Now one steps out to wage for all the rest
draws sword and argues with its fatal prose
but falls to death as our man thrusts his own
up to the hilt inside that noble breast
and from the wound the filth of Eglon flows
a blood-price for the honor of Cambronne
(Note: The french in the eighth line translates: "we dare")
Wednesday, October 21, 2009
A quarrel with an aristocrat
Two weeks ago, while sitting in a café, I was approached by several agreeable Frenchman who were looking for nothing more than hearty conversation. This I welcomed eagerly as a means to gain some information about the city. We talked on all manner of subjects until, while expounding on notable sites to visit in Nantes, one of them made a comment about Le Cours Cambronne (The Square Cambronne). He spoke of it with utter contempt, which piqued my curiosity. When I asked why he held this square in such low esteem, he replied that it was an extremely high end square and, consequently, also one of the most stubbornly aristocratic. It was not advisable, he said, to enter into that square if I did not come from a firmly established and respected family. This news did nothing more than stir up the rebellion in me and I gave a hearty "pffffff" in response.

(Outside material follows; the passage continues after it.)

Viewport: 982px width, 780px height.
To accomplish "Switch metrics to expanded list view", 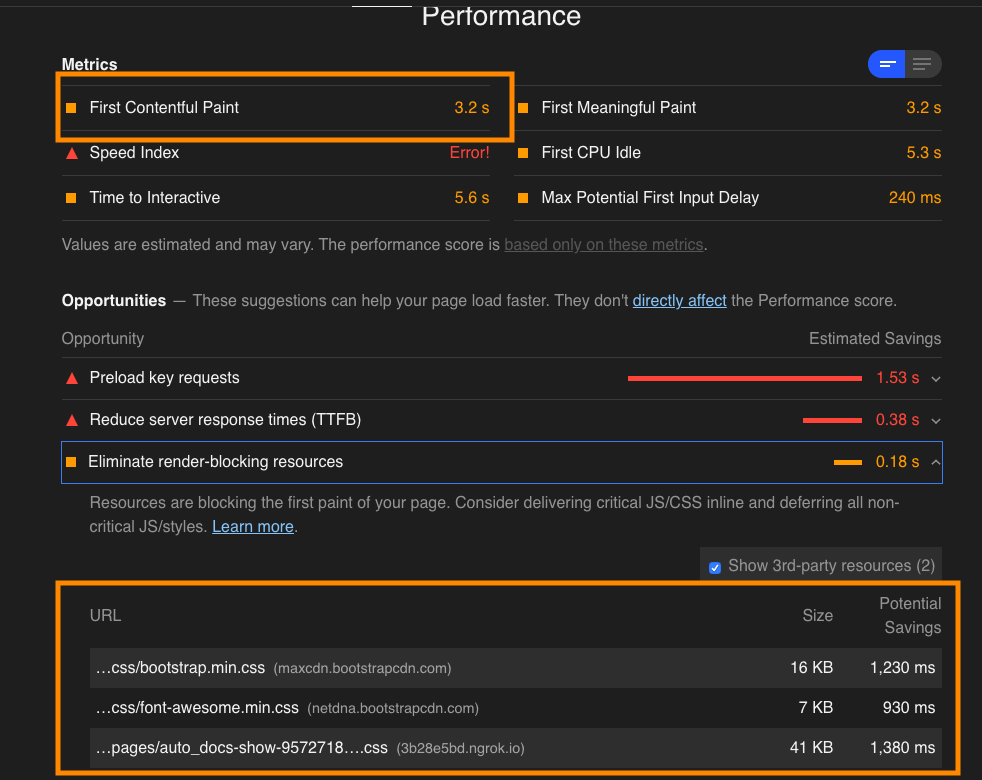I will click(x=922, y=65).
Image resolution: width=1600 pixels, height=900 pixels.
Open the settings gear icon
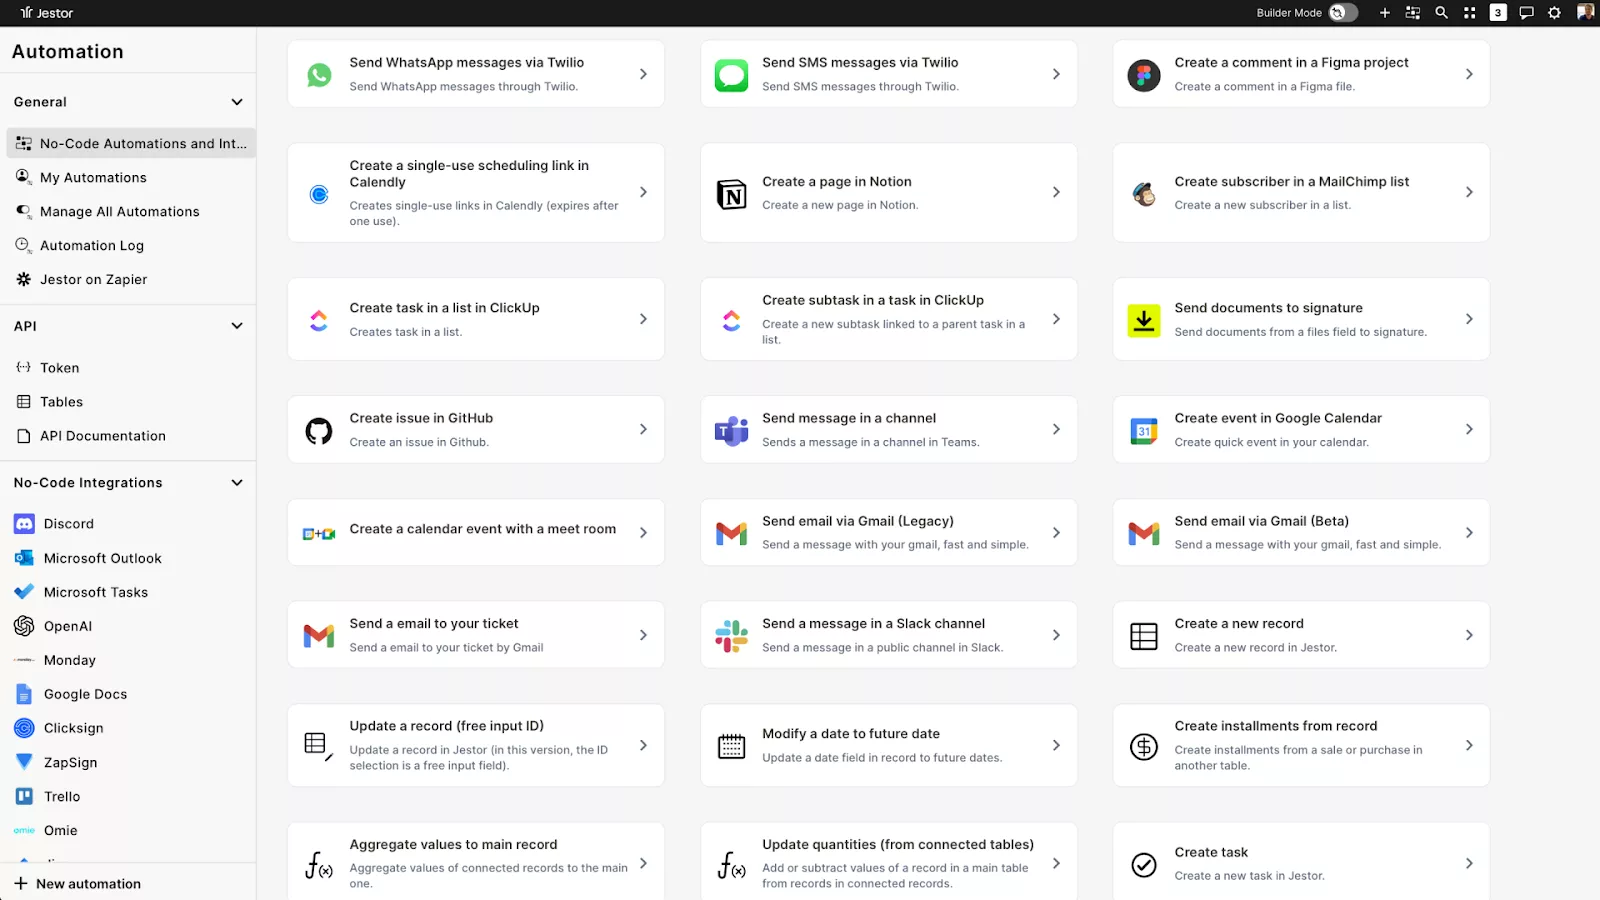pyautogui.click(x=1554, y=13)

Having thusly fired off a definitive riposte, I turned and headed in the direction of the square Cambronne, leaving the Frenchmen calling after me and shaking their heads.
When I arrived at the gate I paused for a moment to gather myself, then strolled in, head held high, upper lip curled in disdain. As I made my way to the center of the square and the statue of the general Cambronne, I yelled out in a strong voice: "vive Napolean!" This had the desired effect, even a bit more so than I had hoped. In a few seconds I found myself surrounded by a group of angry French aristocrats (French aristocrats are all pretty angry these days seeing that the Restoration didn't pan out). I knew I had to tread carefully, choose my moment, then act swiftly. I became flush with anticipation, my hand at the ready on my saber. I looked around me trying to pick out their leader. Ah! the dandy looking fellow with the uneven peruke! That was he. I pointed at him, singling him out from the rest, and drew my sword in one fluid motion. Bound by centuries of honor, he was constrained to accept my challenge. He advanced and made ready.

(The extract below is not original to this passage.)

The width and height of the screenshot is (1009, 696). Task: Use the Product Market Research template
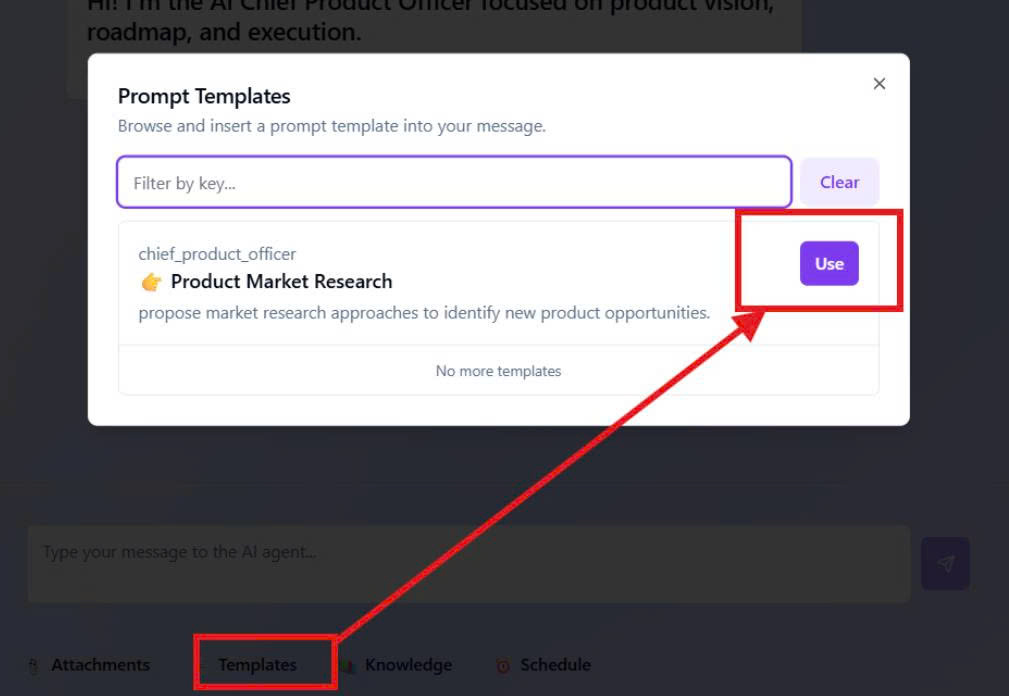829,264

With the rest of them watching we fell into furious combat. He was strong and skilled, but could not match my endurance. Eventually he began to tire, and I seized a moment when his guard was open, piercing him through the breast. He cried out once, eyes wide with surprise, then fell to his knees. The others moved in immediately to see to him. For my part, I calmly cleaned and sheathed my blade, then walked back the way I had come. I knew I would have no further problems in the square Cambronne.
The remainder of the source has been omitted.